On July 8, 1962, when I was four years old, a similar explosion called Starfish Prime was launched into outer space to blast a 1.4 megaton bomb, 500 times as powerful as the one that hit Hiroshima at an altitude of 250 miles above Hawaii. It caused the street lights to go out in Hawaii and an aurora as far away as New Zealand. The Earth is encircled by donuts of intense radiation held in place by its magnetic field called Van Allen belts. (James Van Allen, University of Iowa). The bright ball of plasma of the nuclear blast generates a colorful artificial aurora called “Rainbow bombs.” Starfish Prime made a new radiation belt that lasted for 10 years destroying television broadcasting satellites that entered it strata. Geoff Reeves, at Los Alamos National Laboratory in New Mexico has found a way to eliminate radiation belts made from nuclear blasts by hitting the radiation with AM radio waves.

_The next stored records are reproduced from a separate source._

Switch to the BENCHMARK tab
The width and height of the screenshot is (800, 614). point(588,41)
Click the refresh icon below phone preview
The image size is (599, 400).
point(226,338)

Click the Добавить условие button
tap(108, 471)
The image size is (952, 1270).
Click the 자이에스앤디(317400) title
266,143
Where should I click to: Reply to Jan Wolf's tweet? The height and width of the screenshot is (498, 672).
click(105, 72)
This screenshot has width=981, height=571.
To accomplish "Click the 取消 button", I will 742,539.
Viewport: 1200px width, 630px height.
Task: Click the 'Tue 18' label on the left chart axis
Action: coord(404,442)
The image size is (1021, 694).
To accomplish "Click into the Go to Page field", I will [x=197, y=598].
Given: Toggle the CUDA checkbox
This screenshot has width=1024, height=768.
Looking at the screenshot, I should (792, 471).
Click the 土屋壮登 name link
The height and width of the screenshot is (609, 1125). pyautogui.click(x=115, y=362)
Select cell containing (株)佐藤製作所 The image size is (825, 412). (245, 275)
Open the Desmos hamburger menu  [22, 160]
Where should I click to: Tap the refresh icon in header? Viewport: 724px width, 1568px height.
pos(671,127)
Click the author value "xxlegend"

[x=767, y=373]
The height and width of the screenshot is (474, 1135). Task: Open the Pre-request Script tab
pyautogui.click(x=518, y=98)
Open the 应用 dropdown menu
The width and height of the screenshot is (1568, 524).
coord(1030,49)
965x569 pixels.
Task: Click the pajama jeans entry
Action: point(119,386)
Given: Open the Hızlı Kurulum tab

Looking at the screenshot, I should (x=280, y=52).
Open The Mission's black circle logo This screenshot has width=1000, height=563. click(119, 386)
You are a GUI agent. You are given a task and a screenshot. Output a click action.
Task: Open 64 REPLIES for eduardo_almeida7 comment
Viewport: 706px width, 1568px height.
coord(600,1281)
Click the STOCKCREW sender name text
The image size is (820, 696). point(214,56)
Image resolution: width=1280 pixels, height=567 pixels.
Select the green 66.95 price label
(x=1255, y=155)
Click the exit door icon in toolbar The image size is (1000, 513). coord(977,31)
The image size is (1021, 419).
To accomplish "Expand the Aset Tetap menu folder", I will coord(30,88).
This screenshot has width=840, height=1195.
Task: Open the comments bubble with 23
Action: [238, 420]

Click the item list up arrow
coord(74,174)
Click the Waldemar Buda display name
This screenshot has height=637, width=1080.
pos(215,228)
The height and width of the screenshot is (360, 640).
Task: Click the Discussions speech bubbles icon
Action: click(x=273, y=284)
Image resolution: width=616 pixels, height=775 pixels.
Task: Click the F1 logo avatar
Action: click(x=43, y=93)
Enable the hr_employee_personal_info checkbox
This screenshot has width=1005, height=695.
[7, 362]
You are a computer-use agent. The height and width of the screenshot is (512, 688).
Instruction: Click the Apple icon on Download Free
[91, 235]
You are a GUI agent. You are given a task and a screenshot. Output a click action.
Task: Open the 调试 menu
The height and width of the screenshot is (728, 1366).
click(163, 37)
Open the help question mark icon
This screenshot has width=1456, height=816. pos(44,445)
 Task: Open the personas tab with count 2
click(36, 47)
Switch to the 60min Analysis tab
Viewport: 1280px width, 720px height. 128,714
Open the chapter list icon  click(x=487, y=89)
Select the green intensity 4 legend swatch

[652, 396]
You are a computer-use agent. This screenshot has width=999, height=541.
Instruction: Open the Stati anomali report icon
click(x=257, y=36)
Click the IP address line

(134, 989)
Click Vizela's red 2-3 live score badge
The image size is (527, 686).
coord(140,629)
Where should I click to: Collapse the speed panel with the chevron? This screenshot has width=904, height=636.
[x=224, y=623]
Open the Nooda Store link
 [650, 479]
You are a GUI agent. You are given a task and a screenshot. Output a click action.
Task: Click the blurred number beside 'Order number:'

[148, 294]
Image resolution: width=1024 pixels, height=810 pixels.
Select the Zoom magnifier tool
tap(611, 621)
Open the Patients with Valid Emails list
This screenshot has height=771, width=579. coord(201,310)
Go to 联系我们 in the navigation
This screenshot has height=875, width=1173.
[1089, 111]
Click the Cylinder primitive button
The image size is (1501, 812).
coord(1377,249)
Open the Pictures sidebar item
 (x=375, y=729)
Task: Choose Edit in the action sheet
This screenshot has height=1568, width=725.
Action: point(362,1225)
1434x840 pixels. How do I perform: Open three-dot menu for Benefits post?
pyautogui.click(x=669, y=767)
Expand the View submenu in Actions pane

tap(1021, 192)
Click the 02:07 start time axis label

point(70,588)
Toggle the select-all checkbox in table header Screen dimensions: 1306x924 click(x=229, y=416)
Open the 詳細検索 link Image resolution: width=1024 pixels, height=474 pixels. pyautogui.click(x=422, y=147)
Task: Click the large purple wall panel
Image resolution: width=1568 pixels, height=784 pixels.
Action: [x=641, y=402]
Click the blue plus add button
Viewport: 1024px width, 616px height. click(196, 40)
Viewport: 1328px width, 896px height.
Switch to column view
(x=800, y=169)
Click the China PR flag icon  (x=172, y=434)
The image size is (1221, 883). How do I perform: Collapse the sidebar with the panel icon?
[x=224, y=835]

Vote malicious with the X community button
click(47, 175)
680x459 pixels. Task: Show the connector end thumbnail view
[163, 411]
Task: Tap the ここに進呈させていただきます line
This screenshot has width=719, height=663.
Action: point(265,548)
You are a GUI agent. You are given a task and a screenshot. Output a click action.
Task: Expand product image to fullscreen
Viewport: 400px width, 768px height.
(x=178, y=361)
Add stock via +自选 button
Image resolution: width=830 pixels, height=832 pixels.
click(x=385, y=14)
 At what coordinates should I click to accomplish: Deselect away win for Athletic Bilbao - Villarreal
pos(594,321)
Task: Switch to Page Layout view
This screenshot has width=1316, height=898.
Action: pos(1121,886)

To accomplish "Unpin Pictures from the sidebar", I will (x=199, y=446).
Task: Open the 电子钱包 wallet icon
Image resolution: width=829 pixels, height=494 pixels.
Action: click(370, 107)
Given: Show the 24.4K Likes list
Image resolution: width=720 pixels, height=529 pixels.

My brothers and sisters didn’t know about Starfish Prime in the 1960s, but nuclear explosions were part of the games we played. Here is an excerpt from If Trees Could Talk: “In the east woods by the lake, we decided to dig a hole to China. It had to start off pretty big. Enough for four shovels to fling dirt on top of ripe “stink bombs”, white fungi balls that grew as big as volley balls. “Those smell so bad!!” “Hey, let’s used them for nuclear bombs!!” We tossed, as high as two of us could to explode their stinking white and black powder all over the freshly mowed lawn. The whole yard and woods stunk. We went back to digging. Over time, our hole got pretty deep. Deep enough to let us know we were not going to get to China that summer. Thin plywood was laid over our hole and branches and leaves laid on top. We slipped into the hole and slid the mossy cover shut so nuclear bombs couldn’t get us. We planned to store dried milk, more water, chocolate and beef jerky for that ominous imagined day. Dad’s old Army mess kit with metal spoons and fork was set on a board, then we ran to the basement to make pottery vessels.
Once Dad made us wooden rubber-band guns in his basement wood shop. Carefully and slowly he carved in jointed wood, with minute detail, a replica pine .45 pistol with a wooden clothespin screwed on top. The rubber band on the barrel head was stretched to the closed-pin mouth. “Only aim at fences,” he said. The older boys had aimed and shot rubber bands at each other before they were up the back-basement steps. Immediately, all the pistols were confiscated by Dad. “And don’t chew a gun from your peanut butter sandwich either,” we heard at the table.”